Analysis of variable short-sequence DNA repeats on the 29 kb plasmid of Erwinia amylovora strains.

Abstract

The fire blight pathogen E. amylovora has been specifically and sensitively detected by PCR assays with primers derived from plasmid pEa29. The amplified fragment of approx. 1 kb can vary in length for individual strains, easily seen in a digest with restriction enzymes Sau3A or HpaII. DNA fragments from this variable region were cloned and DNA sequence analysis revealed short-sequence DNA repeat (SSR) motifs which were reiterated to various extents. The SSR units consisted of 8 nucleotides (ATTACAGA), and terminated with ATTA which is part of an SSR. The shortest repetition consisted of 4 units and the longest one in Austrian E. amylovora strains was 15 units.

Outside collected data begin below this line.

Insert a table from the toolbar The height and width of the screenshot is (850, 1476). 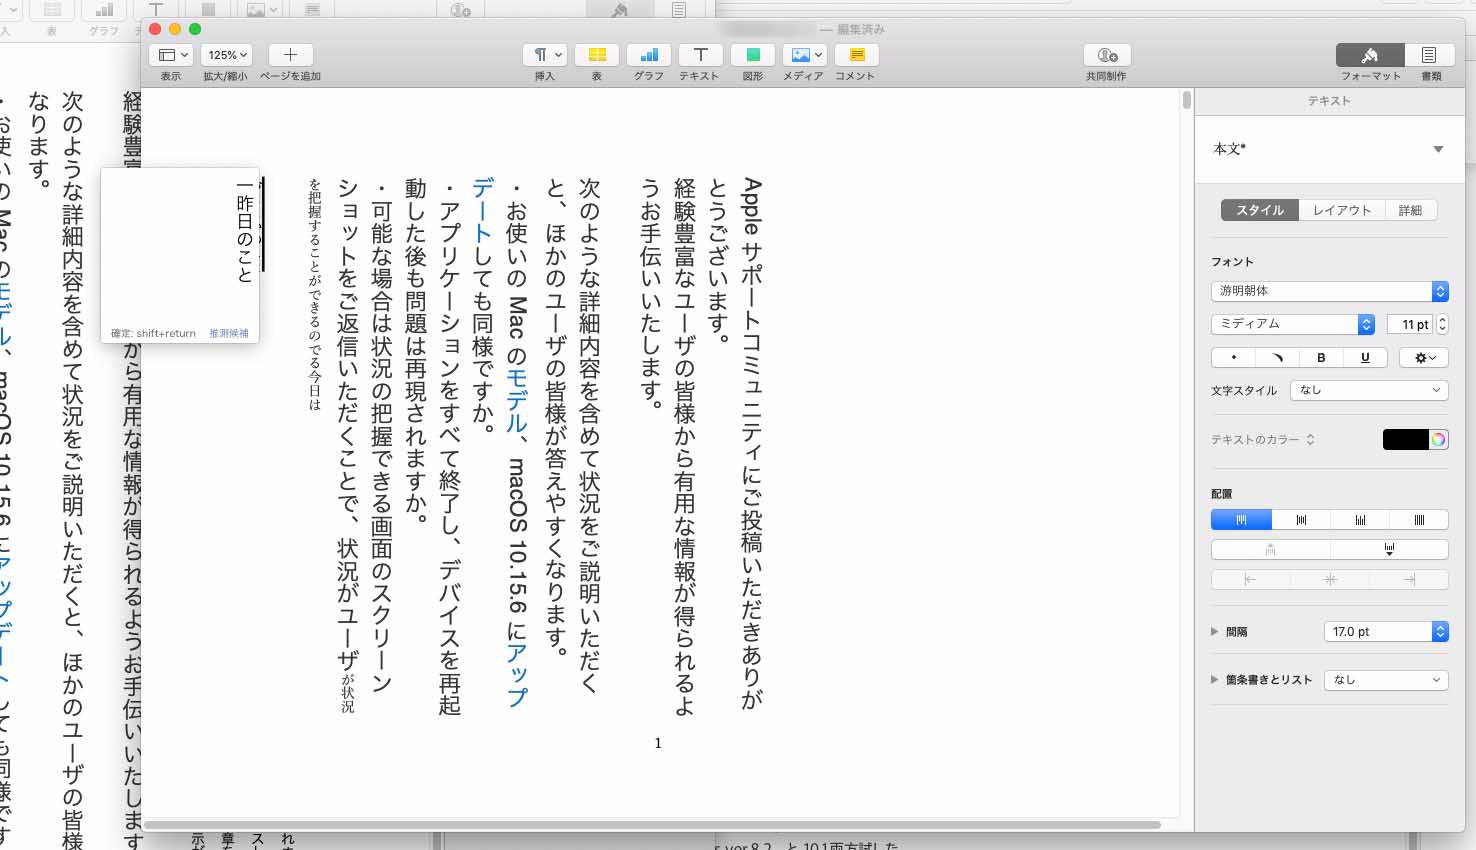(596, 55)
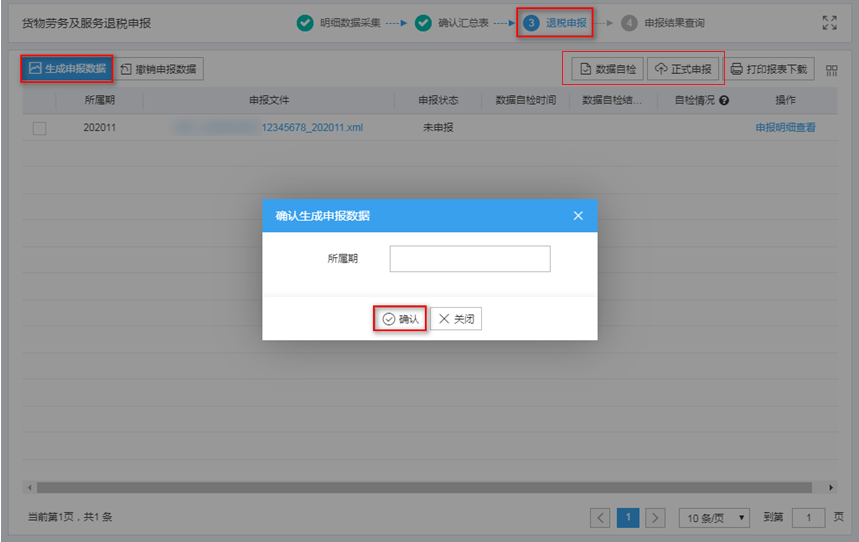
Task: Tick the checkbox for row 202011
Action: pyautogui.click(x=39, y=128)
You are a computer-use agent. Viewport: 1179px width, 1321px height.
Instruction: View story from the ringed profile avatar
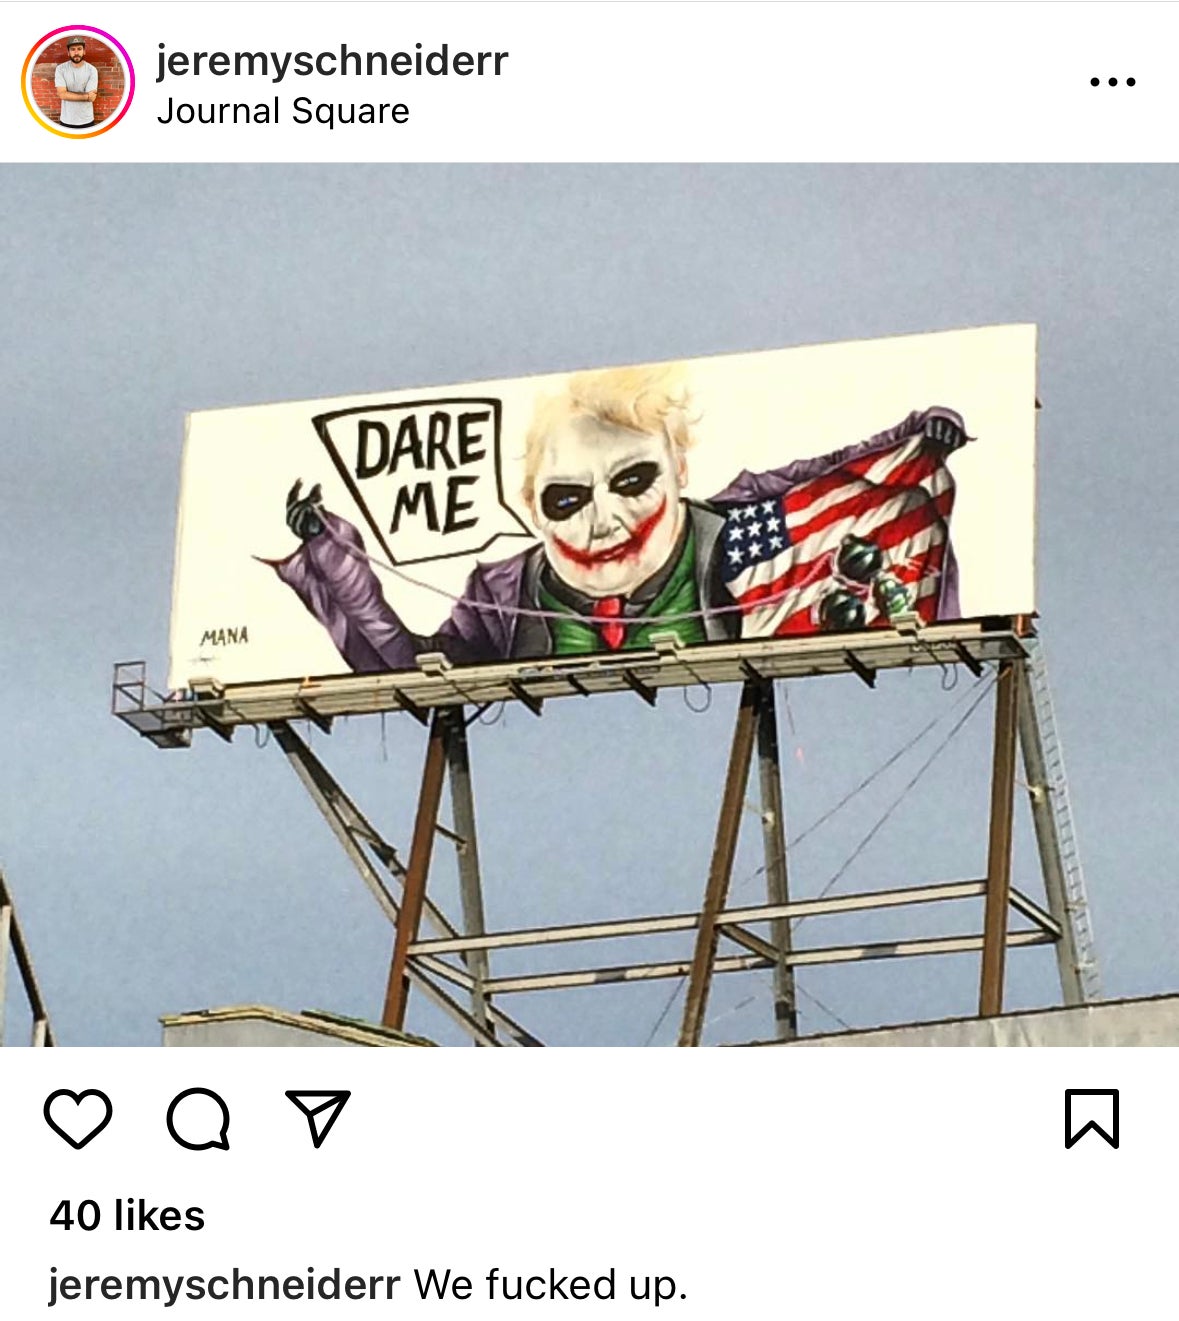(x=77, y=81)
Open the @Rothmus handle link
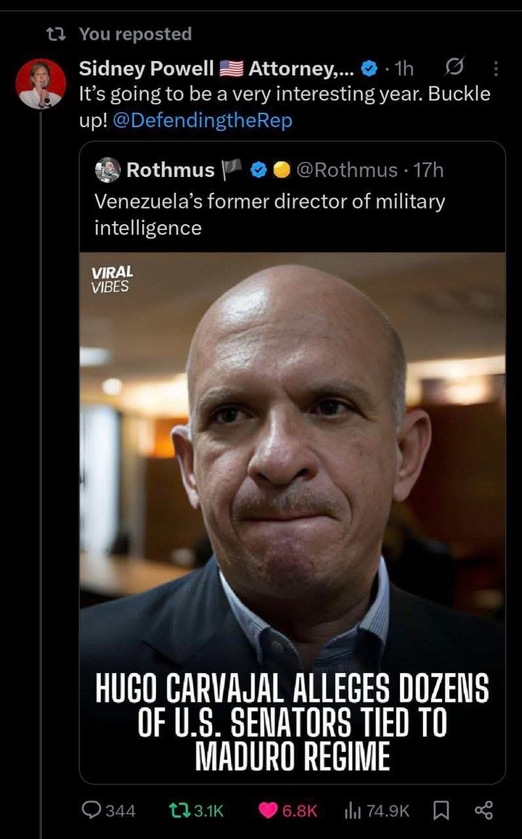 tap(347, 170)
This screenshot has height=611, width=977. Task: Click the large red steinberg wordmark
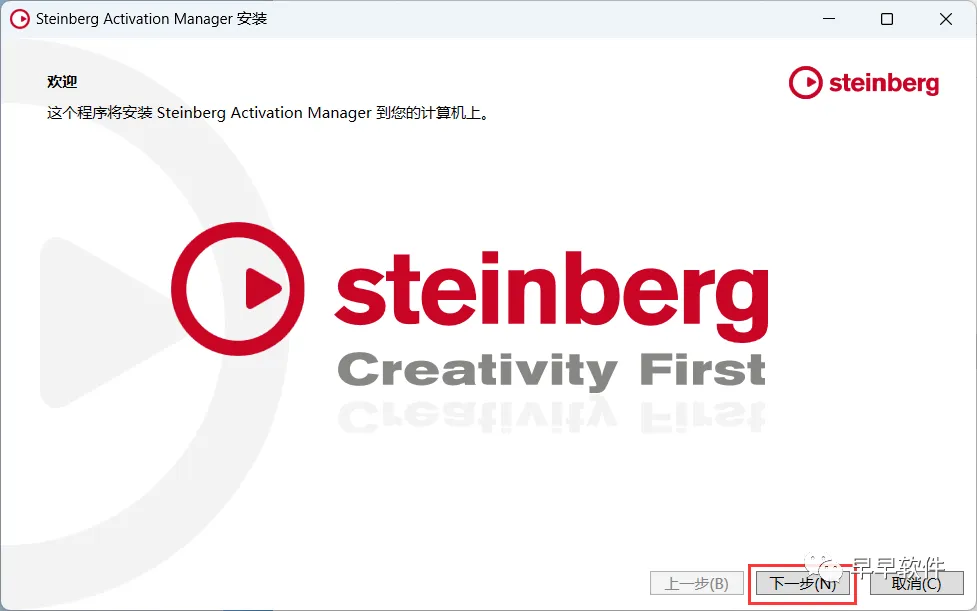552,293
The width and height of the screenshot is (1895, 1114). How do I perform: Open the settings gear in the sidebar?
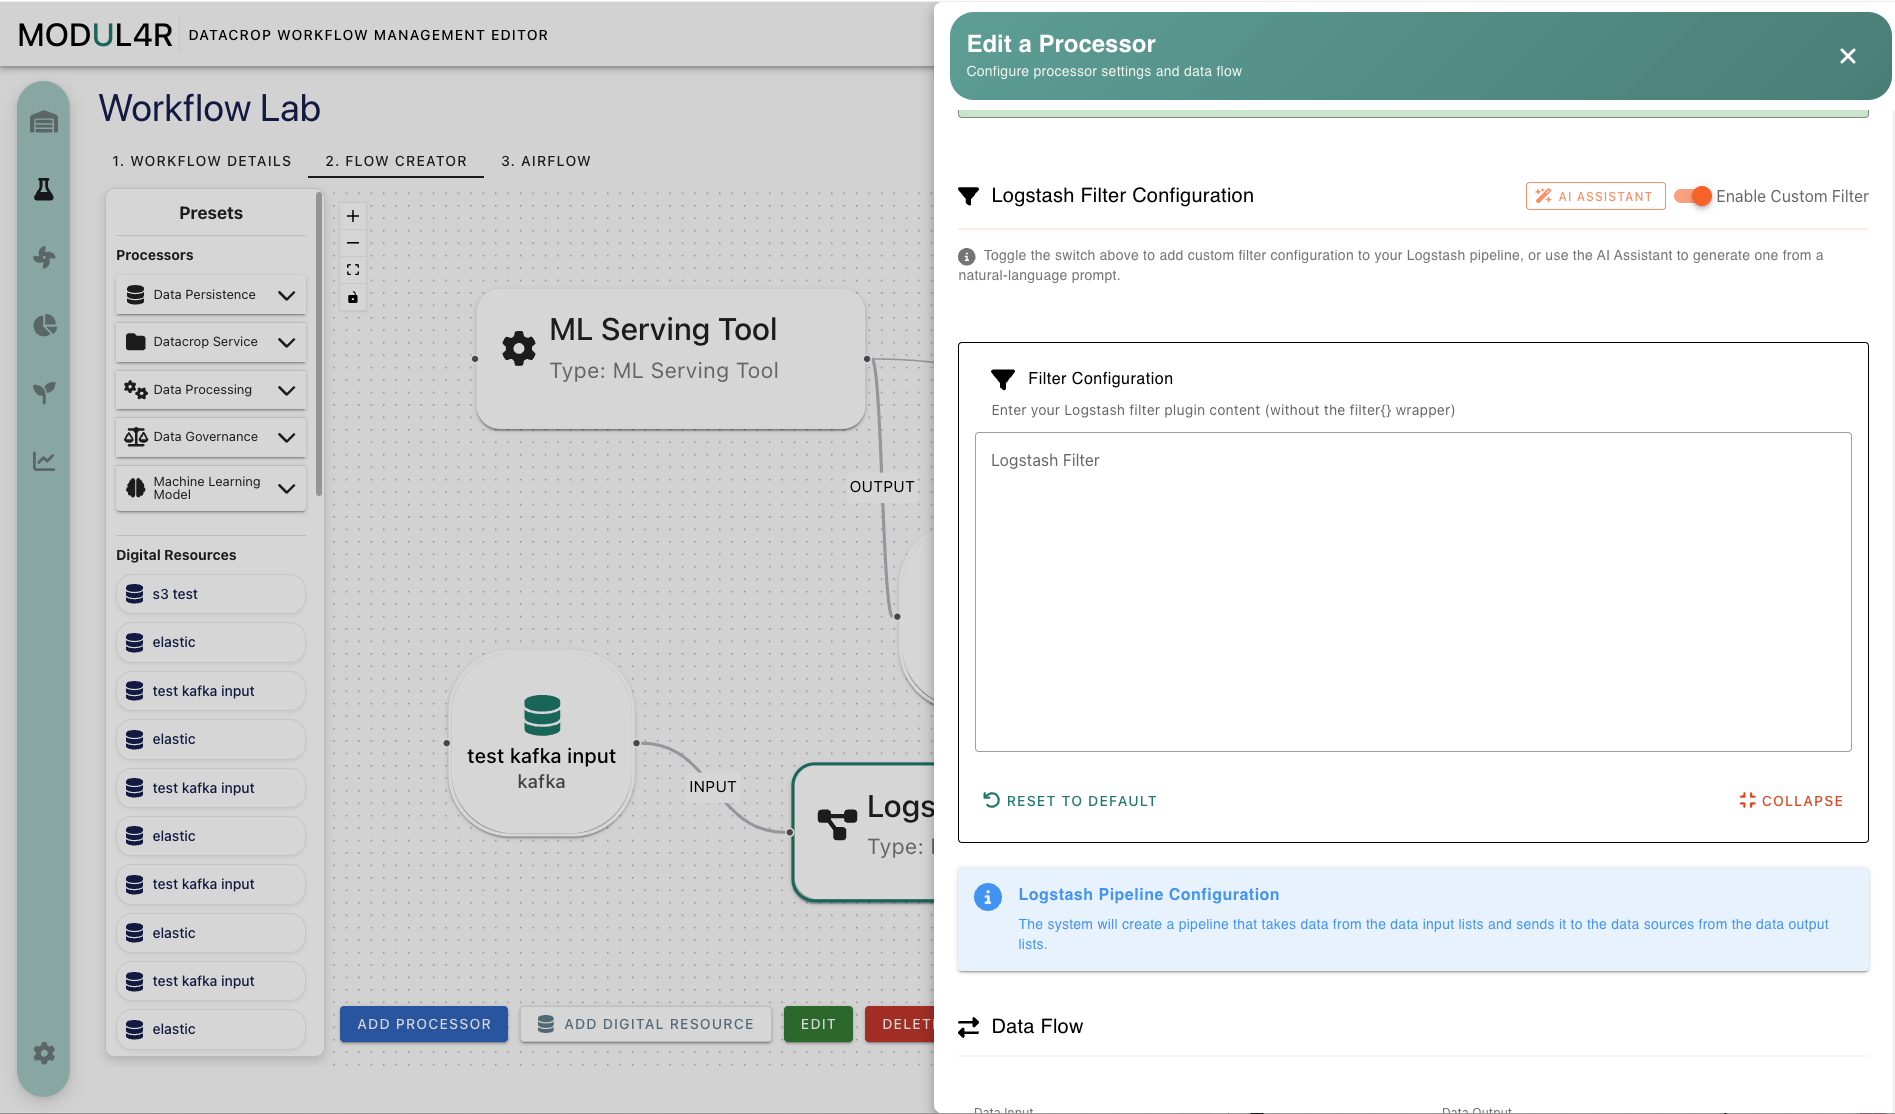click(44, 1053)
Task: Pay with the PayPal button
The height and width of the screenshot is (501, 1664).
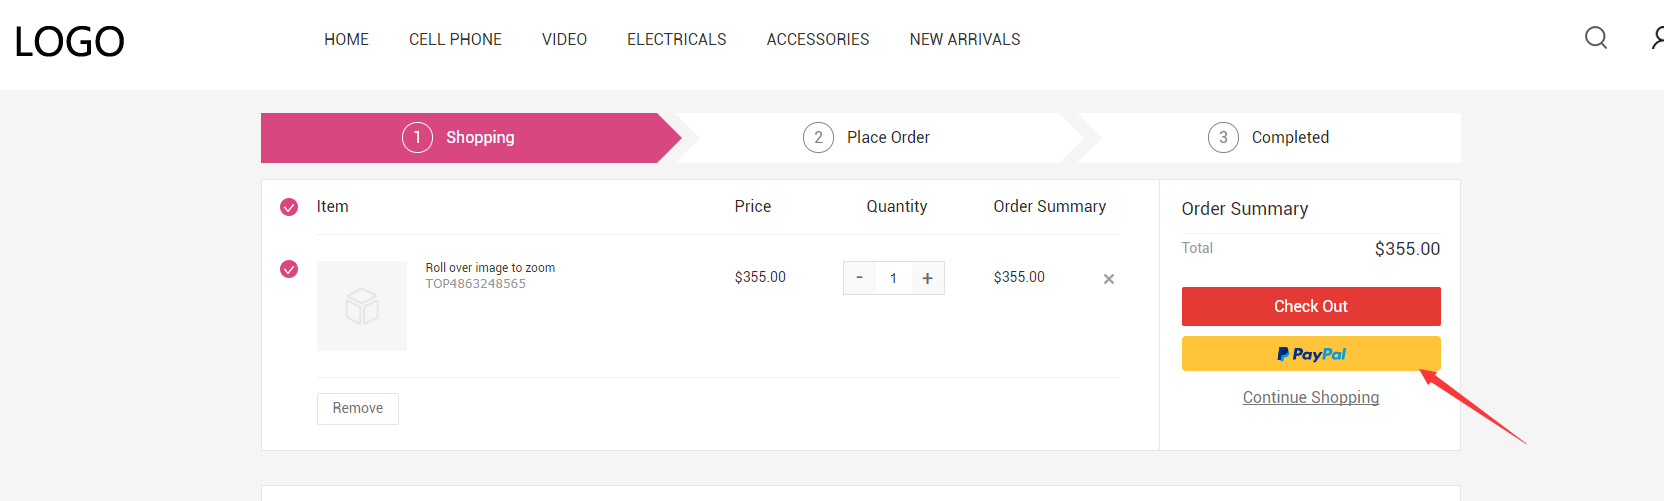Action: click(x=1311, y=353)
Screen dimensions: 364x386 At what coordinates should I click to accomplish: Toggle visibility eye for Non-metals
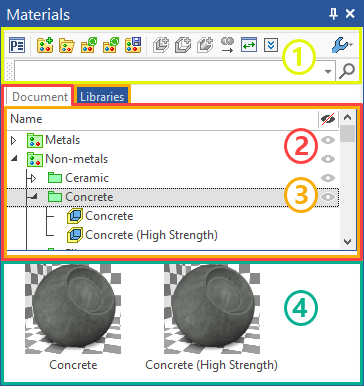click(328, 159)

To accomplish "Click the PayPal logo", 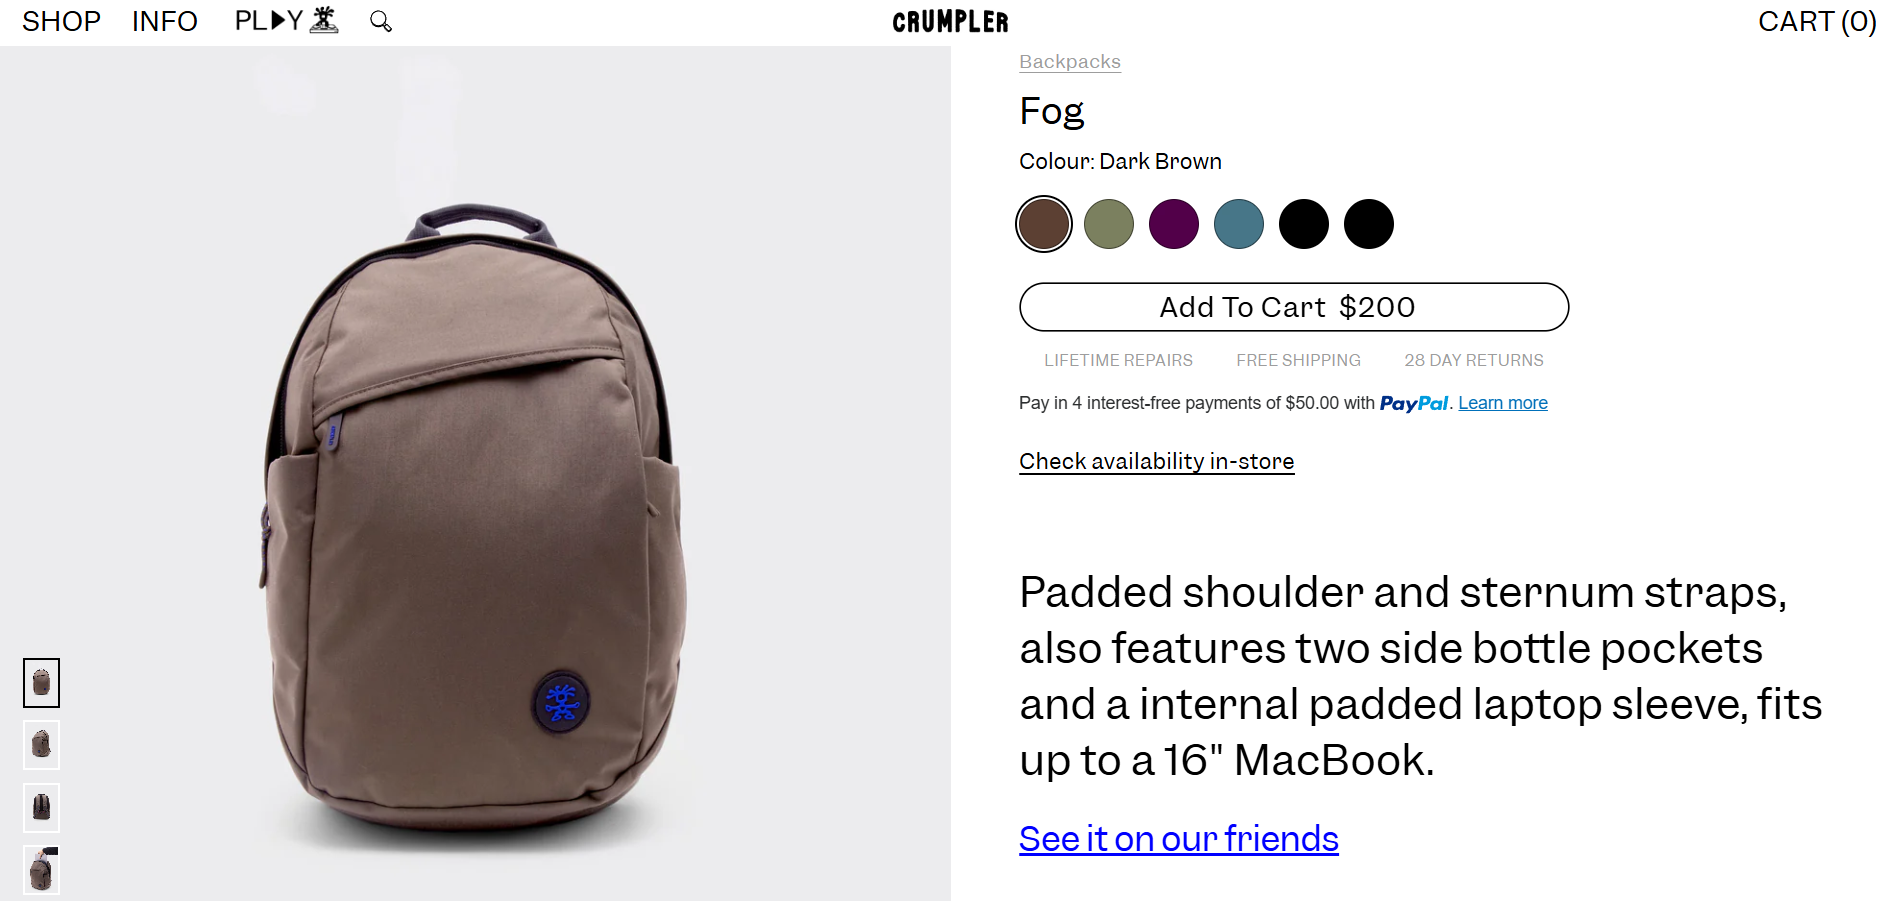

The number of SSR units was remarkably stable during propagation of strains, but was occasionally changed when a strain was stressed by exposure to antibiotics, copper sulfate or storage at low temperature. Changes in the SSR number could be due to adjustment in bacterial fitness to environmental pressure. Oligonucleotide PCR primers were designed from DNA sequences adjacent to the SSR region of pEA29 for rapid analysis of SSR length variations. With this PCR assay, >130 strains were classified into at least 11 types based on the number of repeats. E. amylovora strains isolated in Germany mainly carried 6 repeats in pEA29, which never changed under laboratory conditions. E. amylovora strains from Hungary and the Netherlands were quite divergent for the SSRs and further changes were sometimes observed after plating on agar medium. Homology search of nucleotide sequence data libraries revealed similarities of the SSR motif to partition functions of low copy number plasmids. Amino acid homology searches showed a similarity of the deduced amino acid sequence in the ORF adjacent to the SSR motif to replication proteins of plasmids. It is suggested that the SSR may play a role in regulation of plasmid replication and partition as assumed for iterons.